Les conclusions du modèle dépendent évidemment des caractéristiques que l’on attribue aux économies d’agglomération. Lorsque celles-ci ne rencontrent aucune limite supérieure, Brian Arthur montre que « ‘une localisation capture presque tout l’ensemble fini des firmes, avec une probabilité égale à un’ ». Si, au contraire, les économies d’agglomérations sont bornées, on observe un processus pendant lequel risque d’émerger un ensemble de localisations qui monopolisera l’industrie. On retrouve ici la possibilité d’apparition de pôles multiples déjà prévue par Paul Krugman. Ce second modèle réussit donc également à rendre compte des phénomènes de concentration à partir du jeu de variables qui peuvent représenter les mécanismes du marché. Mais dans cette formalisation à nouveau, ce sont d’abord les rendements croissants qui sont à la source des phénomènes de concentration.

Brian Arthur, comme Paul Krugman, s’interroge sur la nature des déterminants qui font que tel ou tel site émergera comme pôle attracteur à l’exclusion d’autres qui demeureront déserts. Krugman évoque alors les conditions initiales. Le modèle d’Arthur est plus précis dans la mesure où il fait intervenir des « accidents historiques » tout au long du processus séquentiel (à travers le choix aléatoire des caractéristiques de la firme à localiser à chaque étape). Néanmoins, l’influence de ces accidents est décroissante à mesure que se figent les situations par suite du renforcement des effets d’agglomération. Cette représentation vient donc enrichir la notion de conditions initiales, sans l’infirmer. Les deux auteurs se retrouvent donc pour attribuer à l’histoire un poids essentiel dans les phénomènes de concentration.

Bien que les auteurs ne le fassent pas explicitement eux-mêmes, on peut considérer que les mêmes éléments qui sont à l’origine des dynamiques de concentration – forces du marché et aléas de l’histoire – expliquent également pour une part la diffusion des activités sur le territoire. Ainsi, les accidents historiques et les conditions initiales sont-ils des éléments évidents de perturbation. On peut ainsi comparer la situation de l’Europe et celle de l’Amérique du Nord tout au long du XIXè siècle. L’occupation complète et dense du territoire par une population agricole est caractéristique de la première. La hauteur des coûts de transport y a favorisé une relative dispersion des activités industrielle naissante, en même temps que leur diminution a permis un mouvement de concentration. L’Amérique s’est quant à elle peuplée peu à peu d’émigrants, débarquant pour l’essentiel dans les grands ports du Nord-Est, là où s’est développée l’industrie. Le jeu du marché peut quant à lui parfaitement conduire à l’évitement des concentrations trop importantes dans le cadre du modèle d’Arthur : il suffit d’y introduire des déséconomies d’agglomération ainsi qu’il est d’ailleurs envisagé à la fin de l’article mentionné.
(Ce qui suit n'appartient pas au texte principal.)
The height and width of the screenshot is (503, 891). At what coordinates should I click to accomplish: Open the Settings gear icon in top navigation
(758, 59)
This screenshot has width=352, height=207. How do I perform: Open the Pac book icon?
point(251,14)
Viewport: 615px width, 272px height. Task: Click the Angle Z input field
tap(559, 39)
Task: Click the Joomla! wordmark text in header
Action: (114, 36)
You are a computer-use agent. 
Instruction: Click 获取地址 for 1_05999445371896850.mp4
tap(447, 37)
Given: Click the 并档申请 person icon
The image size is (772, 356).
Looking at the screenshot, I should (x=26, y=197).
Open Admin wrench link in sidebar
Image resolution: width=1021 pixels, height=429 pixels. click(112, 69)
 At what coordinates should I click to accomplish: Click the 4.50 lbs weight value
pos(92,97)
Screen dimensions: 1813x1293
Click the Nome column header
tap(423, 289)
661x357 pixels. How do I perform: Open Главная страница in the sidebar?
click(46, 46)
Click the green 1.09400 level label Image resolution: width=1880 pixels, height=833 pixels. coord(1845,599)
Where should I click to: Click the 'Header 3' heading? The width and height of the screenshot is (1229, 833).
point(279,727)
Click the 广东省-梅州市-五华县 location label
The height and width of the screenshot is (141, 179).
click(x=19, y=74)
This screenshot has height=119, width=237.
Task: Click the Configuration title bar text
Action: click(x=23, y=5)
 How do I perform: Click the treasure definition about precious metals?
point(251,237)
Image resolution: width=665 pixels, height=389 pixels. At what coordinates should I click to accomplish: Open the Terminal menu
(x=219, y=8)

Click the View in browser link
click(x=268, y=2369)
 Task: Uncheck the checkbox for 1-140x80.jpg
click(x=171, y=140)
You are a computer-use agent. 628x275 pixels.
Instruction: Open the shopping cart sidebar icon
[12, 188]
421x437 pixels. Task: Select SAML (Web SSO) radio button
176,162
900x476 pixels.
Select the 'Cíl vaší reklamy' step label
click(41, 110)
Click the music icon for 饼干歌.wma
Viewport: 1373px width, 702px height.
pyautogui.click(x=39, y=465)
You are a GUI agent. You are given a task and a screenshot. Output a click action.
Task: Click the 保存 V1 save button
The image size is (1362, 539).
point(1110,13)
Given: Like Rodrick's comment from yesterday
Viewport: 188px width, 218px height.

En fait, pour les économistes, les relations entre les forces de marché et les processus de concentration ou de diffusion sont plus complexes qu’il pourrait paraître de prime abord. Gérard Santi souligne ainsi que les néo-classiques, a priori favorables aux thèses de convergence des niveaux de développements régionaux, ont peu à peu introduit dans leurs modèles des éléments qui font finalement apparaître celle-ci comme un cas particulier. A contrario, les approches en termes de développement déséquilibré proposées par Gunnar Myrdal puis Nicholas Kaldor intègrent à leur tour des considérations sur la diffusion. De même, l’analyse de la division spatiale du travail, avancée en France par Philippe Aydalot, met en évidence des processus de diffusion sélective des activités qui militent tout à la fois pour une forme de convergence et pour un maintien, voire un renforcement, des hiérarchies.